2010 Summer Exhibitions / Jen Laliberte

“So much animation beyond what the words actually say”: Jen Laliberte’s Installation of True Stories

Originally appeared in the July 28th issue of the Klondike Sun.


Currently on display in the upstairs gallery of the Confluence Members Gallery is Jen Laliberte’s found collection of love letters, photographs and ephemera from the early 20th century.  –Megan Graham

MG:  How did you come across the correspondence of Florence Panting and George McPhee and how did it develop into an exhibition?

JL: I’ve had the collection (obtained from an Estate Sale in Southern Saskatchewan) for a few years, and it’s always been my fondest wish to give them all to a relative so that all these beautiful images and words could be enjoyed by Florence and George’s family, but my internet research wasn’t yielding anything, so on a recent trip to Winnipeg this spring, I spent some time at the Manitoba Archives. It was a pretty magical day when I found the marriage license, as it demonstrated that all their exchanges finally came to fruition. I was also able to locate obituaries for both George and Florence McPhee (who lived until 1977 and 1981 respectively) and through this archival data, I ascertained that George and Florence never had children after their 1915 marriage, and had no surviving relatives. It was sort of bittersweet, because I was so thrilled to finally have conclusive evidence they got married, but it hadn’t resulted in any conclusive destination for the collection. This lack of a familial destination, however, I have developed a strong drive to preserve and protect these photos and letters, as well as share Florence and George’s lovely story, which is why I was inspired to put together the Confluence Show– so others could experience the same wonder I do when I look at them.

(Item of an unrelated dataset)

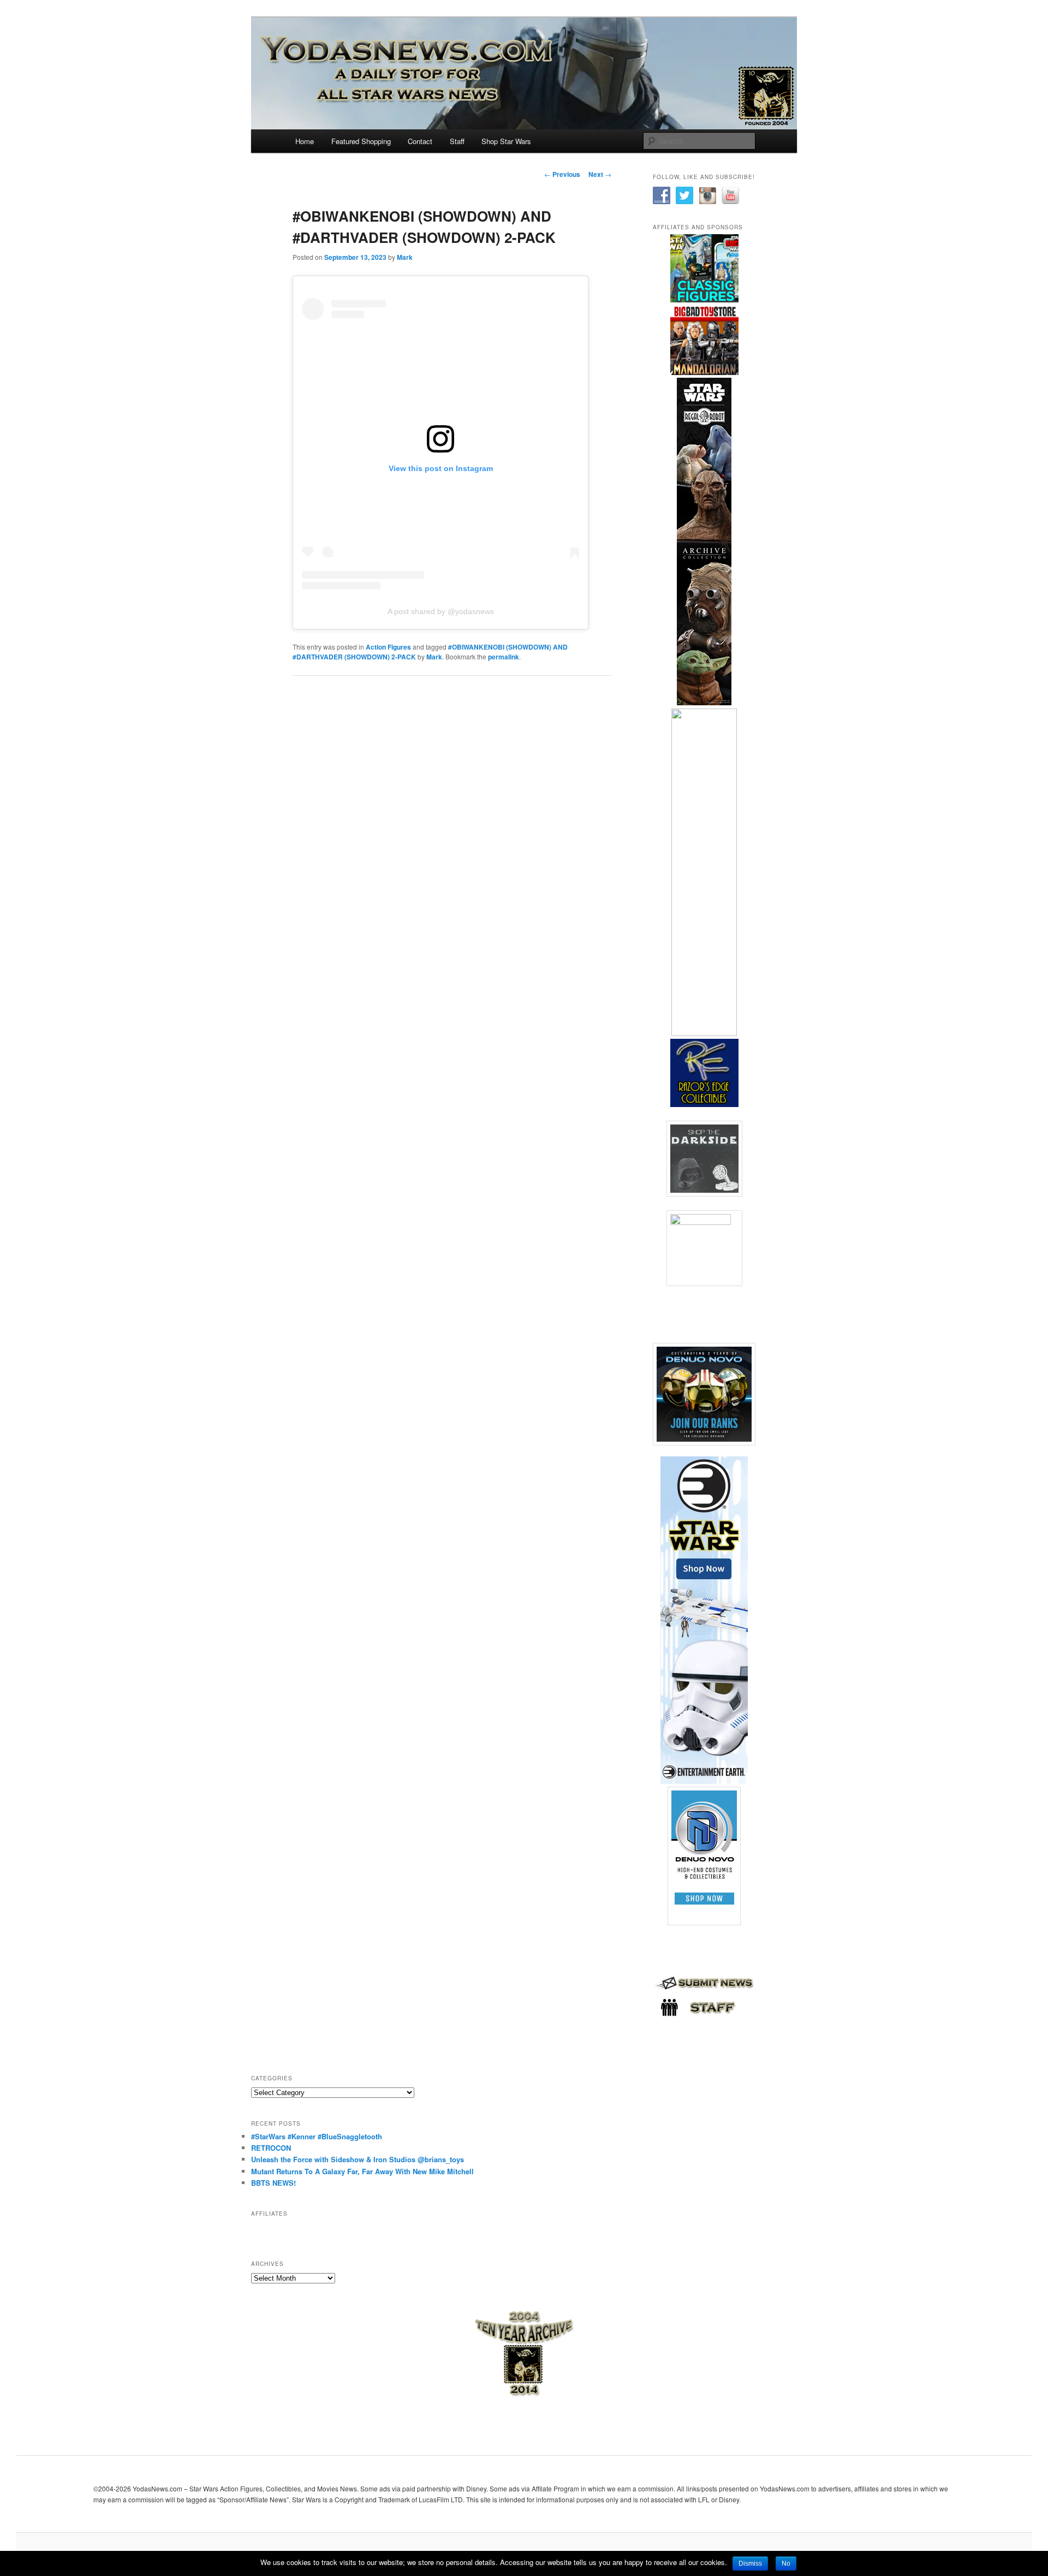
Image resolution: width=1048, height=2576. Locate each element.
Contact (420, 141)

MG:  What difficulties did you encounter in curating this installation?

JL: I wanted to display the letters, photographs, and other little objects in a way that exhibited the amazing textures, colours, details and imperfections without damaging them in any way or making them vulnerable to disintegration. Some of the paper is so brittle and thin that I can almost see it turning to dust before my eyes. Also most of the objects are very small scale, and I didn’t want them to be swallowed by whiteness on a huge, blank wall. I think of all the letters and photos as something of an archive of Florence and George’s lives, and so I was drawn to the Victorian notion of presenting artifacts or collections on public display in a somewhat stylized and unnatural way. I wanted the objects to be viewed not only for what they communicated in words or images, but what they were as objects, as well. I suppose also reading other people’s mail is something of a voyeuristic pursuit, so looking through glass seemed very apt to me. I was fairly determined to create this aesthetic from the beginning, but since I don’t have any Victorian display cabinets readily available, the biggest challenge was finding a way to evoke that sensibility with limited resources, and then it was a matter obsessively searching for and hoarding glass for the last few months.

MG:  For you, what is the value of handwritten correspondence?

JL: For me the value comes in its tactile and actual physicality—the smell and feel of the paper, the different tones and transparencies, the texture of the ink, the little mistakes and disruptions in the script—so much animation beyond what the words actually say. Also the archival potential for physical letters lends itself to a viewable, experienceable collection, such as this one, whereas the digital archive or collection is not palpable; all the humanity is kind of smoothed away with digital correspondence, I feel.

MG:  What’s the best letter you’ve ever received?

JL: I feel like I’ve been pretty lucky with great letters– maybe that’s what draws me to Florence and George’s exchange. I have a letter written entirely on paper bar napkins that makes no sense at all that I’m pretty fond of, and I have one that was written on the back of a strip of wallpaper from an abandoned convent that I also really love. Those might be my favourites as objects, but then there’s the ones that are the best because of what they say…so maybe in a hundred years or so those will end up in someone’s art exhibition somewhere.

Jen’s show, ‘had we but world enough, and time,’ is on view at the Confluence Members Gallery (upstairs gallery in SOVA, 3rd and Queen) until August 12.